Required work
Every line from the one with "Image resolution: width=707" to the final line of the records should be printed exactly as it is, with pictures left out.

Given records
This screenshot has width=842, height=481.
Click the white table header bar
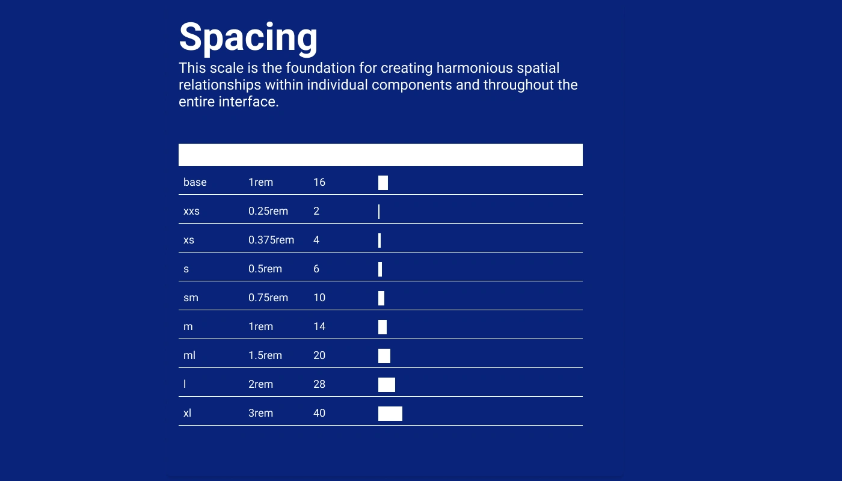click(x=380, y=155)
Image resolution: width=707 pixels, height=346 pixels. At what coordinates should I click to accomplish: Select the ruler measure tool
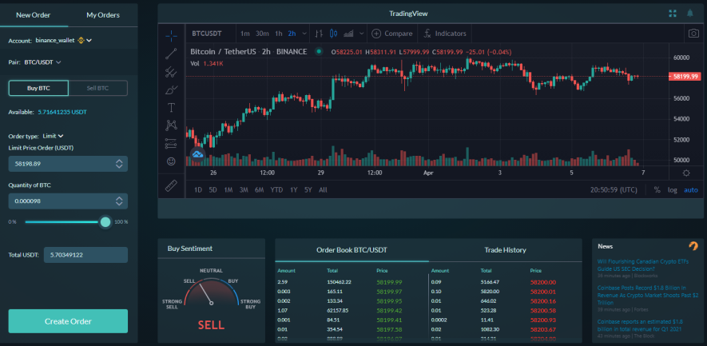(171, 186)
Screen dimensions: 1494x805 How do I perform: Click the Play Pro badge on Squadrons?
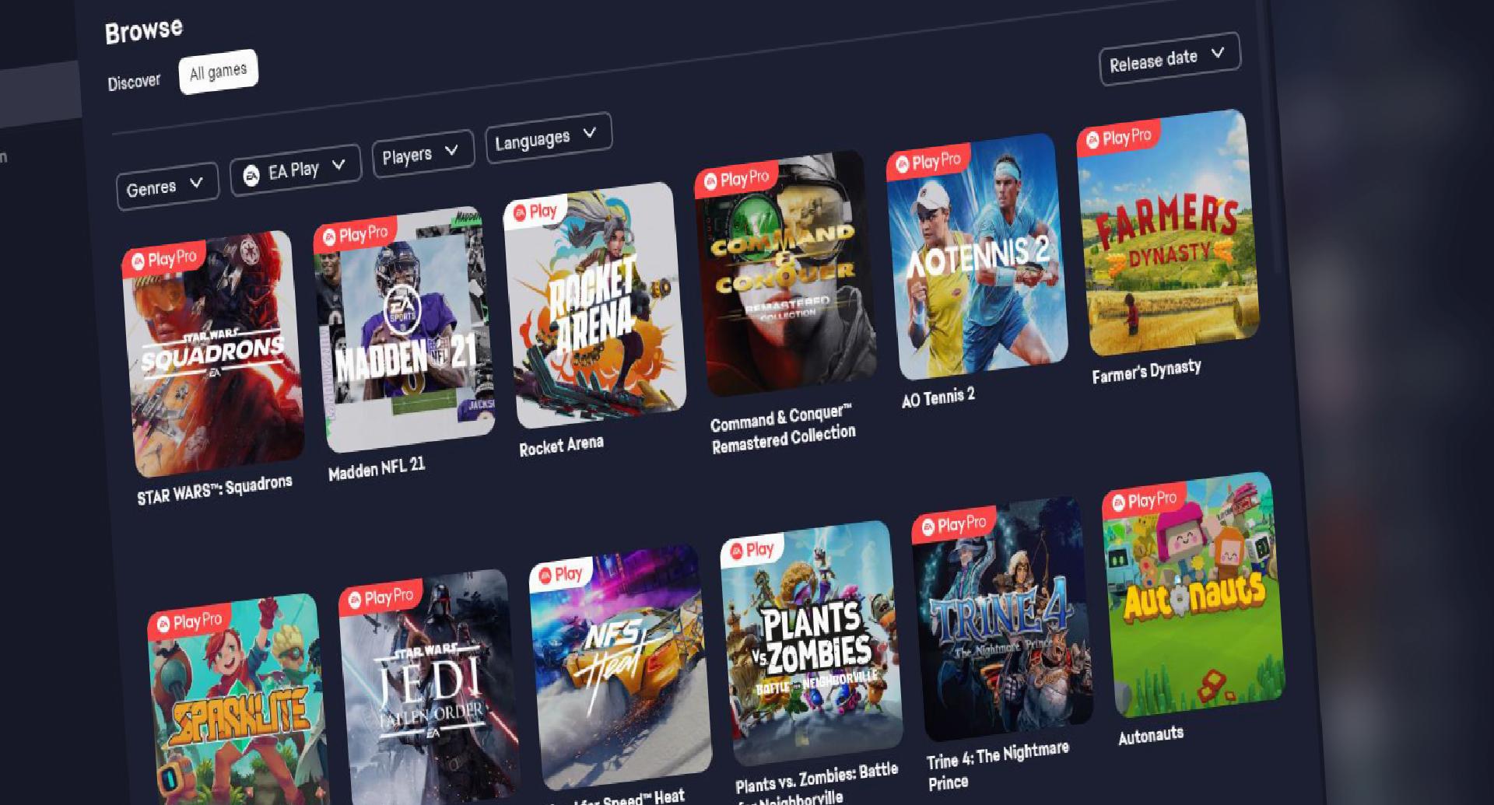[163, 259]
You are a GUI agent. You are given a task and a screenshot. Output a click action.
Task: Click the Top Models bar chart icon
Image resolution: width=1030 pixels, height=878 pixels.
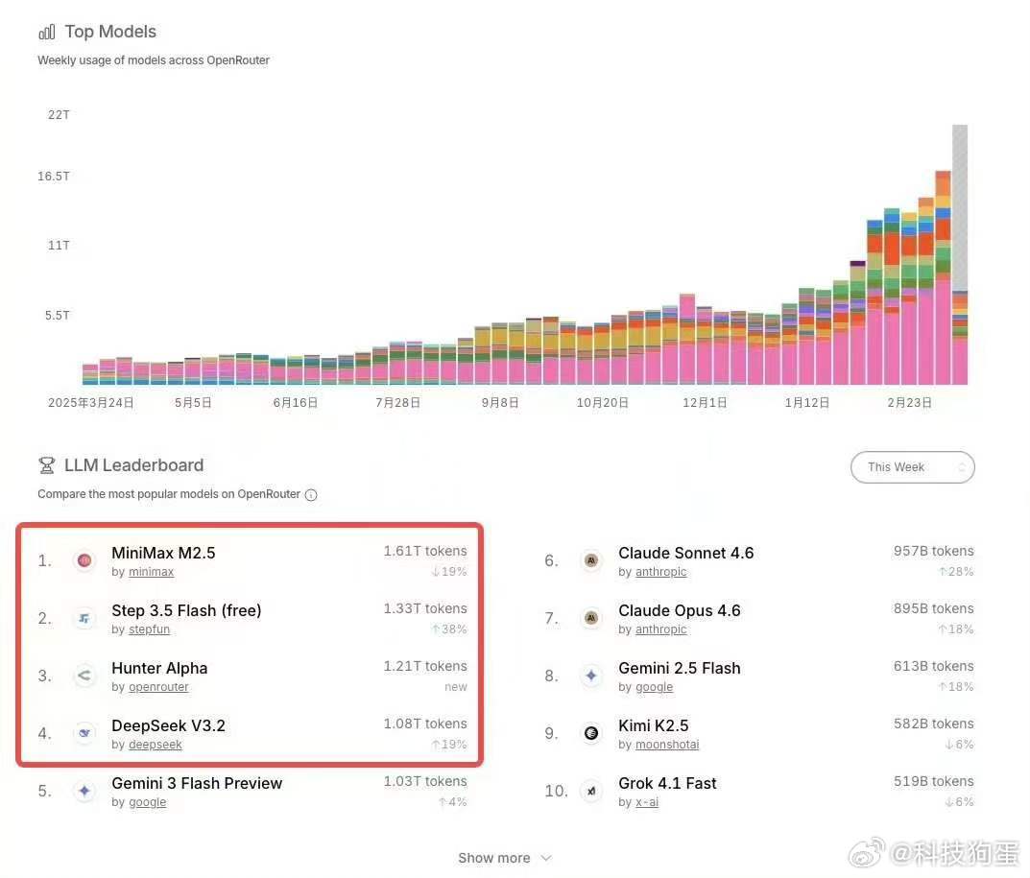[x=47, y=33]
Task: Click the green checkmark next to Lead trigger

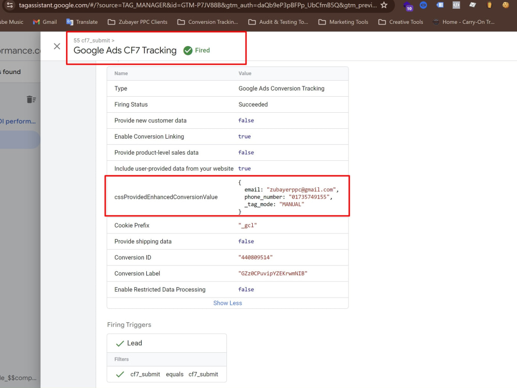Action: click(x=119, y=342)
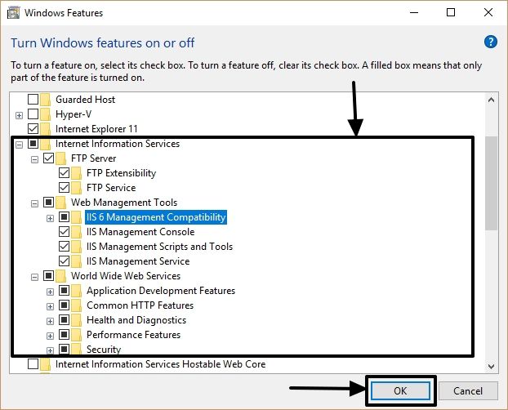Screen dimensions: 508x410
Task: Click the Web Management Tools folder icon
Action: (x=61, y=203)
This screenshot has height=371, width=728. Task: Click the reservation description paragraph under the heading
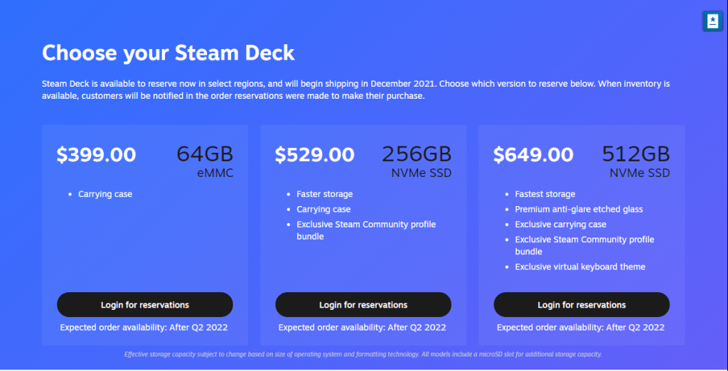pos(355,90)
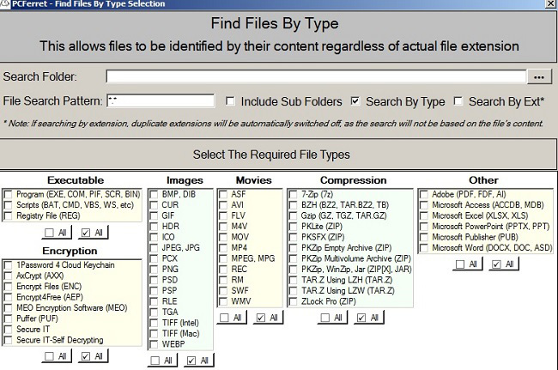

Worked solution
Image resolution: width=707 pixels, height=346 pixels. At what coordinates should I click to accomplish: Select the ruler measure tool
(171, 186)
Screen dimensions: 1494x805 How do I perform: Click the Play Pro badge on Squadrons?
[163, 259]
You are a GUI agent. You are given a task and a screenshot. Output a click action.
Task: Click the Top Models bar chart icon
Image resolution: width=1030 pixels, height=878 pixels.
[x=47, y=33]
Task: Click the green checkmark next to Lead trigger

Action: click(x=119, y=342)
Screen dimensions: 508x410
Task: Click the Web Management Tools folder icon
Action: (x=61, y=203)
This screenshot has height=371, width=728. Task: Click the reservation description paragraph under the heading
pos(355,90)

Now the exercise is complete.